SKY GUIDE: This chart represents the sky as it appears over Maine during May.  The stars are shown as they appear at 10:30 p.m. early in the month, at 9:30 p.m. at midmonth and at 8:30 p.m. at month’s end.  Venus is shown in its midmonth position.  To use this map hold it vertically and turn it so that the direction you are facing is at the bottom.  Sky Chart prepared by George Ayers.

 

The month of May is named for Maia, the Greek goddess of fertility. As of the first of this month we are half way into spring with the nights getting warmer and shorter. Despite what is going on now, the scenery of our hemisphere will be transformed into spring greenery as leaves will be emerging once more along with many migrating birds returning and the spring peepers singing up a storm in our marshes, adding a joyful terrestrial chorus to the celestial harmonies always going on above us.

May 2 marks the first of two International Astronomy Days this year. The other one is Sept. 26. Hopefully we can celebrate that one with large groups of people again. Started in 1973 as a way for the whole world to appreciate our heritage and bringing more people to astronomy and its benefits, a second International Astronomy Day each year was started in 2006, the same year that Pluto was reclassified as a dwarf planet.

Many people probably have extra time now to get out into nature including the sky at night. There are many great events this month that people should not miss while they are outside gaining much-needed inspiration from nature itself. These include a nice conjunction of Mercury and Venus in the evening sky, a challenge you can accept concerning Venus, three bright planets still close together in the morning sky, another meteor shower, and another comet.

Venus has been our lone evening star for many months, but it will finally be gaining a companion starting on May 11. Mercury will start to emerge very low in the evening twilight in the west-northwestern sky well below Taurus.
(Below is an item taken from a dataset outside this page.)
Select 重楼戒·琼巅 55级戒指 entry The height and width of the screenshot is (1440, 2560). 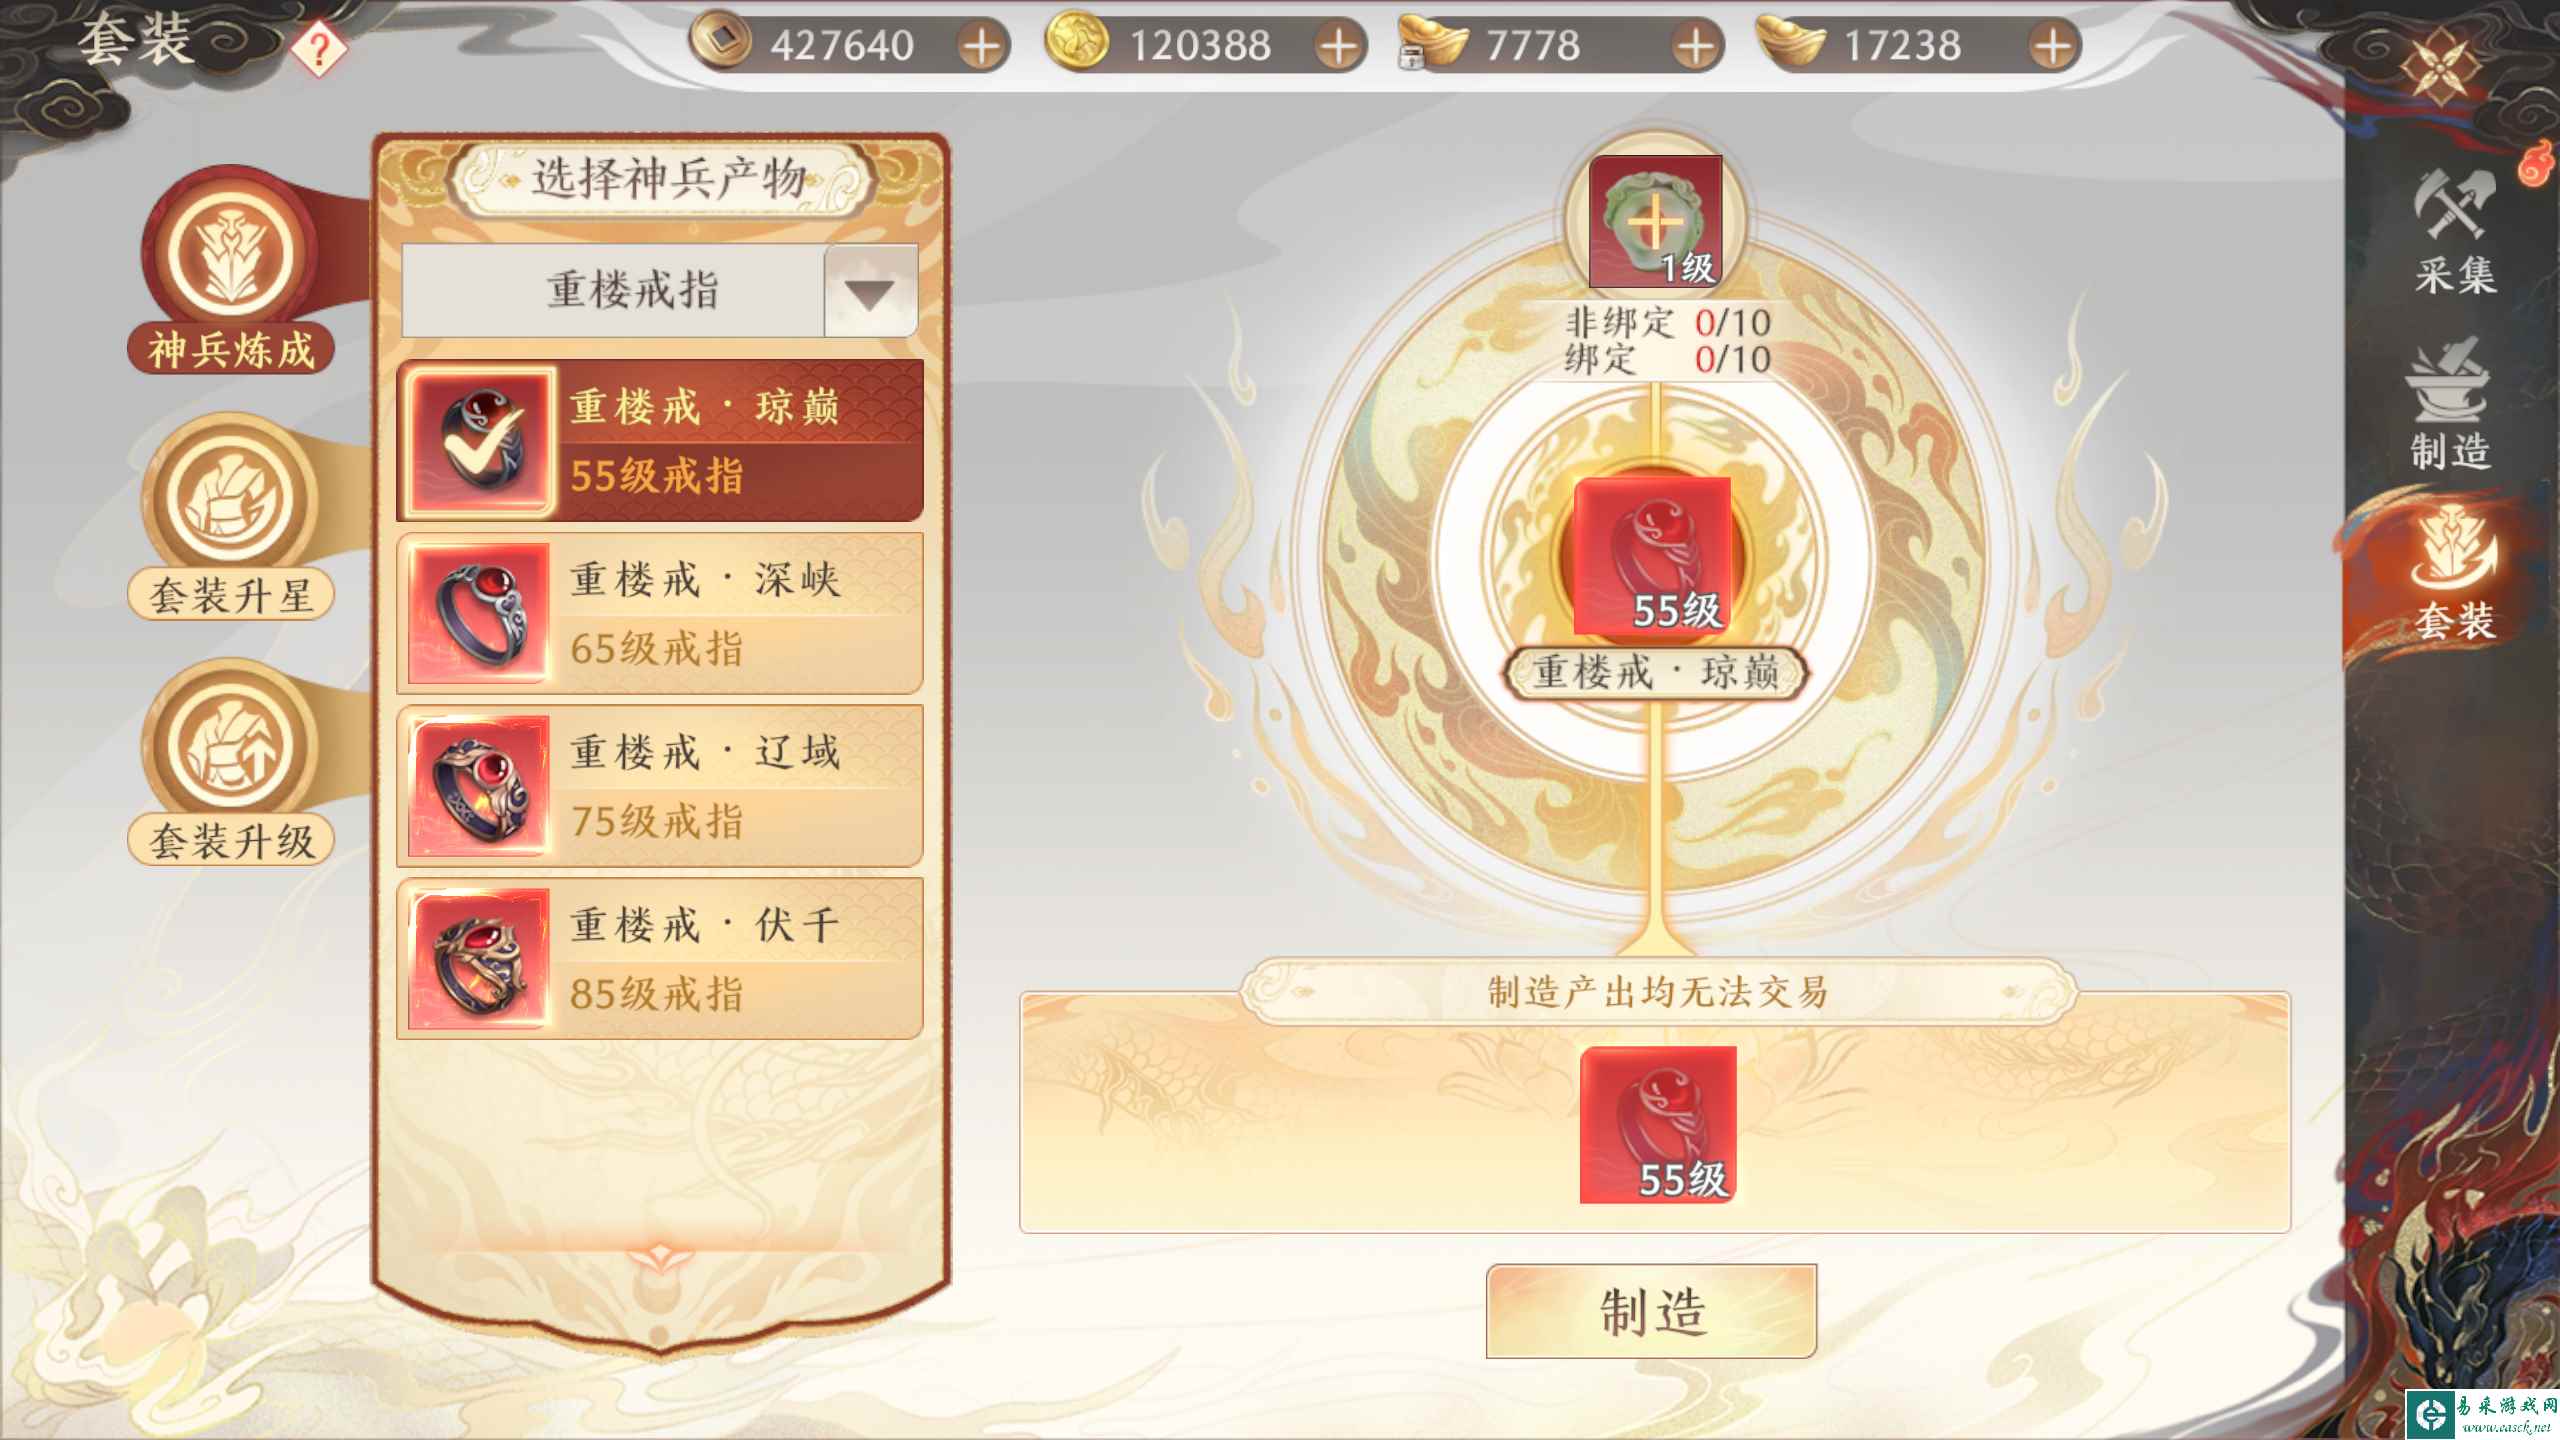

Then keep watching as Mercury climbs higher even as Venus sinks lower. They will be only one degree apart on May 21. Mercury is on its way to greatest eastern elongation from the sun in early June just when Venus finally sinks out of sight after its best apparition in eight years. Venus moved higher in the sky for several months as it slowly got brighter, but it will undergo a radical transformation this month as it gets much larger and thinner even as it rapidly sinks out of sight.

The challenge you may accept concerning Venus is attempting to see its thin crescent without a telescope or even binoculars. Normally that is not possible because the resolution of an object would have to be at least 1 arc minute for the human eye to be able to discern it. The full moon and the sun are each 30 arc minutes, or half a degree of the sky. Venus starts this month at 40 arc seconds in size and 25% illuminated by the sun. Then it rapidly gets less illuminated and larger in our sky as it is catching up with Earth in its faster orbit around the sun. It will be just 1% lit by the end of the month and will cover almost one full arc minute of the sky.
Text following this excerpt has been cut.